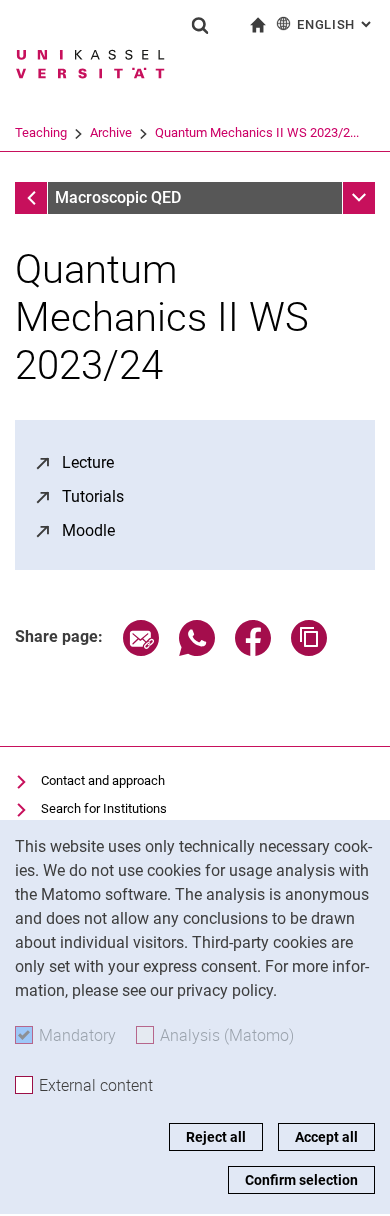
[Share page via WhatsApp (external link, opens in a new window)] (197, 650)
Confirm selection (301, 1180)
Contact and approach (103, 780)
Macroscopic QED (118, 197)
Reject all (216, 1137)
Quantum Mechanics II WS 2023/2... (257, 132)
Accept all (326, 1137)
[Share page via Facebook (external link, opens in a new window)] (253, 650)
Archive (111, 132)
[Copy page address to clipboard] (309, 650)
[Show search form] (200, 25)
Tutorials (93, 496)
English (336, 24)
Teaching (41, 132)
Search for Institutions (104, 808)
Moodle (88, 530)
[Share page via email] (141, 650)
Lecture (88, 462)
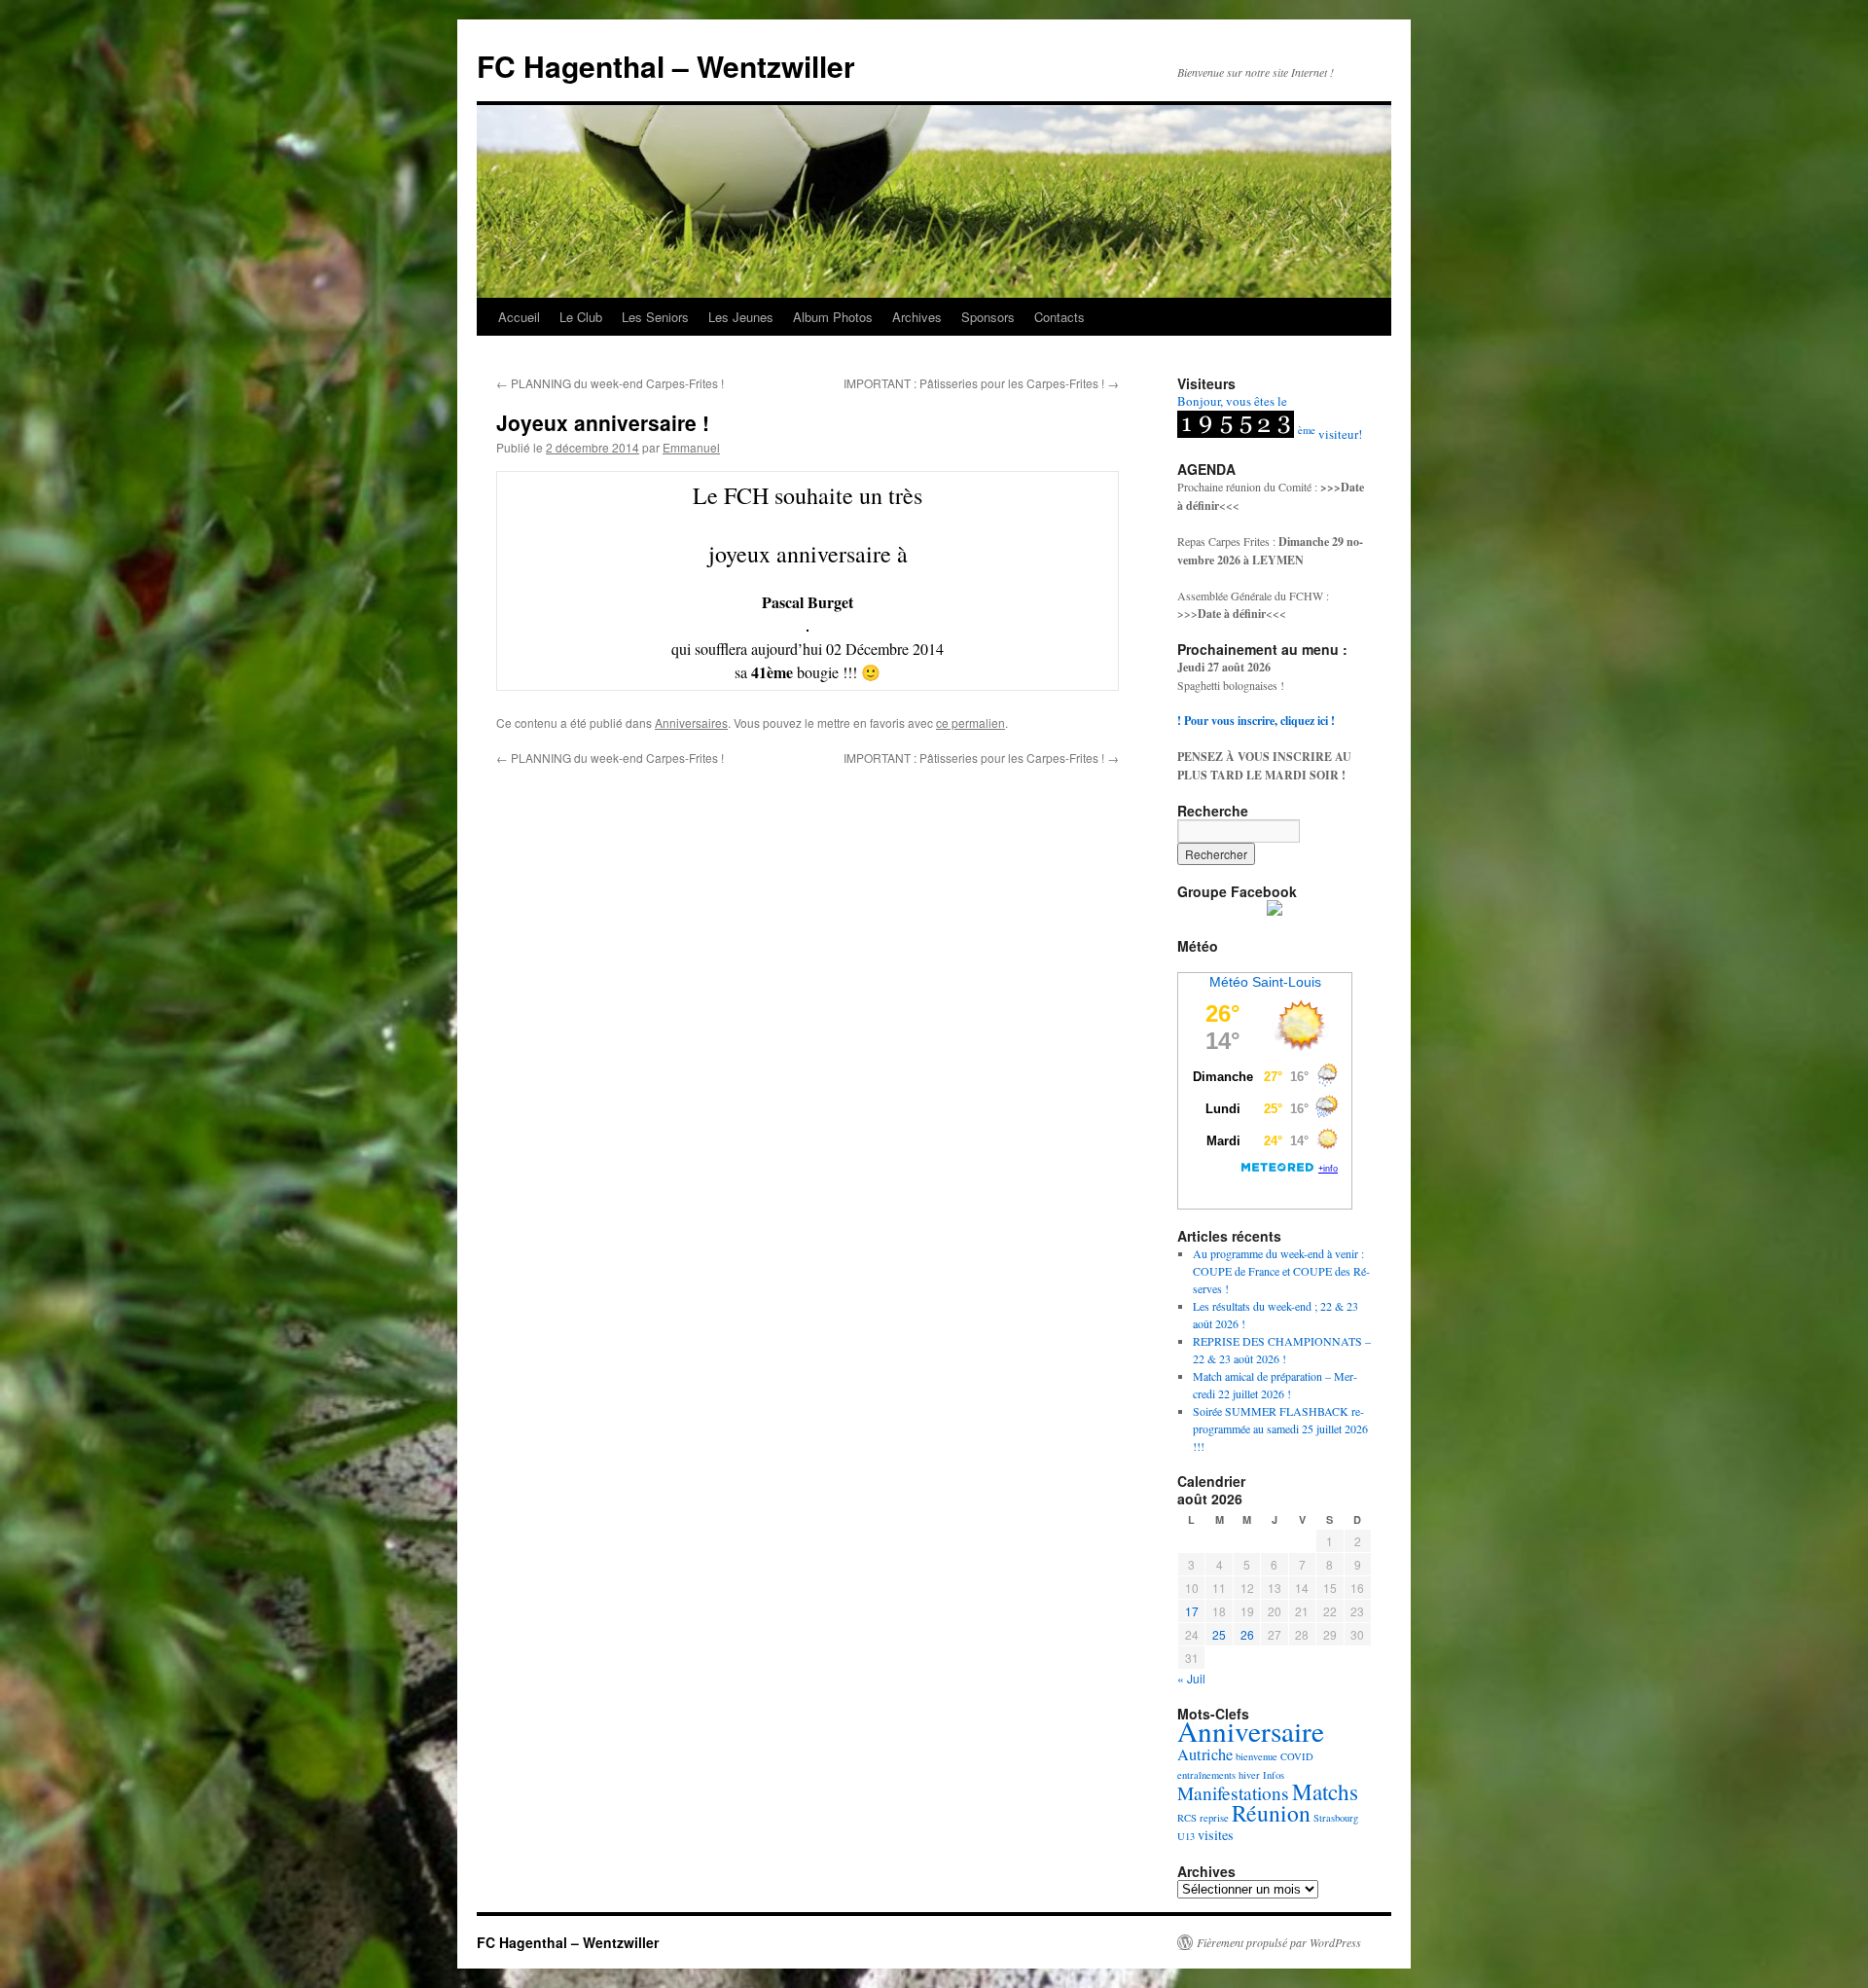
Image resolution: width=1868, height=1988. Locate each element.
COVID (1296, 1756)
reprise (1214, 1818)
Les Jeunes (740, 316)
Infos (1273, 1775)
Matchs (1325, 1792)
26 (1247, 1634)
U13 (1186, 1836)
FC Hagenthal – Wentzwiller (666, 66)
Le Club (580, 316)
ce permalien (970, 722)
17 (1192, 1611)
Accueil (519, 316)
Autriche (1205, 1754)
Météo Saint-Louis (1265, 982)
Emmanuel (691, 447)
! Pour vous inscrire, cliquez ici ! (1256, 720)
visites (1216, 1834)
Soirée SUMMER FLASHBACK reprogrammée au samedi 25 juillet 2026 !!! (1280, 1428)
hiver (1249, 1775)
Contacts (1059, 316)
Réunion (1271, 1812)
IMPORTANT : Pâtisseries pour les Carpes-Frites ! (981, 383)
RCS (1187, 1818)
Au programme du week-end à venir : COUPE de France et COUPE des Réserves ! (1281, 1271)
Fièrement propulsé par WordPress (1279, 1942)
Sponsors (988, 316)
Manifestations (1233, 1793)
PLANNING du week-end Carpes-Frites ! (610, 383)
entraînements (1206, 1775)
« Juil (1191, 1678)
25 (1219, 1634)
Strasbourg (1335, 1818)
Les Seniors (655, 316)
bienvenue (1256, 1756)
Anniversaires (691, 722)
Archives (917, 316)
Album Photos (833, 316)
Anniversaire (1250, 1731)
____________________
What you need to do ▸
Show every line of the entries above where the word "window" occurs.

Reply to the exercise ▸
[Share page via WhatsApp (external link, opens in a new window)] (197, 650)
[Share page via Facebook (external link, opens in a new window)] (253, 650)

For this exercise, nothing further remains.